Selected passage:
╔══
Yes. I know I can be paranoid. Especially when it comes to tightly curly hair. That being said, I was looking at a magazine for African-American hair last night. It had been a while since I looked at one (since I'm happy with my hair and don't want to change it). And I saw something I remembered I kept seeing over and over again when I used to read them for real (and in the adds supporting them): Our curls are treated as if they must be "cured" rather than embraced.
Actually, there was almost no African-American hair in there. These magazines would be more appropriately called "Hair of Any Other Race (Provided It Is Not As Curly), Yak Hair, Nylon Hair, and Lots of Chemicals—Anything Other than the Curls You Are Born With".
I understand not all magazines are this way. Maybe I have a knack for picking up the ones that are. And I understand dissatisfaction is big business...you don't make any money if we are happy with what we are born with. I guess it's a huge issue with me because I used to feel exactly that way about my hair. I spent my teenage and early adult years ashamed to have the hair I did. I was blind to the beauty and joy in each of my curls. I couldn't appreciate how our hair is unique, fierce, proud and stubborn.
Why did I want to break my curls' spirit? Why did I settle for broken strands of hair that were a chemically induced imitation of someone else's hair, rather than wear the glossy spirals I was born with? Feeling shame for my natural curls was what I was taught in childhood, since my hair had been straightened ever since I remember. My African-American grandmother hated curls, so she painstakingly straightened my hair and set my straight hair every night. I guess there seemed to be something shameful in them to her, like a dirty secret growing from our scalps.
So I guess I felt afraid of the hair that might erupt from my head without chemicals. The message I got was that it must be some terrible stuff I grew naturally, otherwise, why would we use lye-like chemicals to "treat" it? Almost as if we were using the most powerful disinfectant possible to kill them. Like a virus. And all the magazines I read seemed to nod their heads in agreement, and sidle up to me to tell me my curls were unacceptable.
╚══
Raw data:
╔══
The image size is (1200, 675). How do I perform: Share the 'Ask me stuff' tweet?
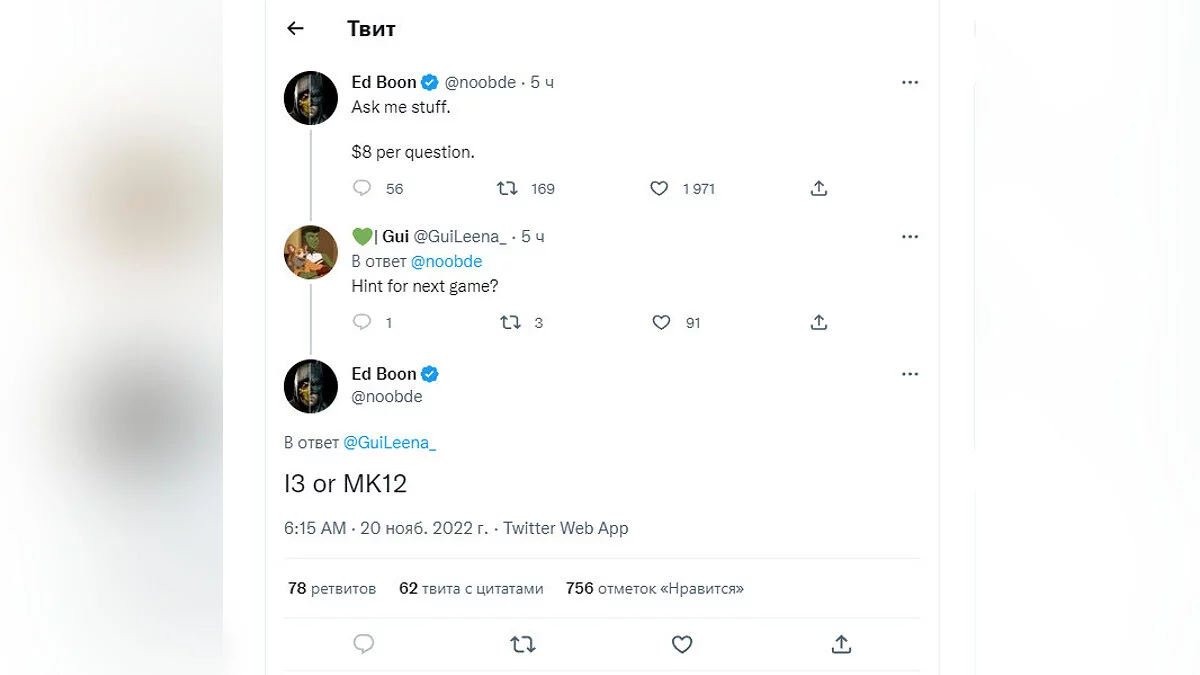click(819, 188)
╚══
Exercise 1: In the essay on curly hair, rewrite the paragraph beginning "Why did I want to break my curls' spirit?" as a short bulleted list that keeps its main facts.
Exercise 2: According to the essay on curly hair, who straightened the writer's hair and set it every night?
Exercise 3: Continue the essay on curly hair from its last sentence.

Result 1:
- The writer asks why they chose chemically straightened, broken strands that imitated someone else's hair over the glossy spirals they were born with.
- The writer learned shame about natural curls in childhood, having had straightened hair for as long as they can remember.
- The writer's African-American grandmother hated curls, straightened the writer's hair with great effort, and set it every night.
- To the grandmother, curls seemed shameful, like a dirty secret growing from the scalp.

Result 2: The writer's African-American grandmother.

Result 3:
The photo above is the hair I saved when I cut off all my chemicals, after finally catching a glimpse of what my real hair looked like for the first time in my life. I saved the two last pieces I chopped off, and taped them into a book. A dozen years later, even protected within the pages, that processed hair still breaks apart. I used to think this was the only way I could wear my hair.
The photo to the left is of my hair now. It's the same hair, but after I learned to love it, to celebrate it, and above all , let it be what it needed to be. I feel like I cut off a stranger, and grew back a friend.
Our curls are perfect just as they are. I believe that if there were more images out there of how beautiful our natural curls are, the more we will see them as a wonderful, affirming option for us. And less little girls like me will think destroying their curls are the only option for them.
Every year that I used chemicals, my hair continued to grow back in good faith, giving me yet another chance to do right by it. It took decades, but I finally stopped hurting it and began to take care of it. I came to treasure my curls for the curls they are. I know my hair has forgiven me for what I did to it. It will take me a while longer to forgive myself.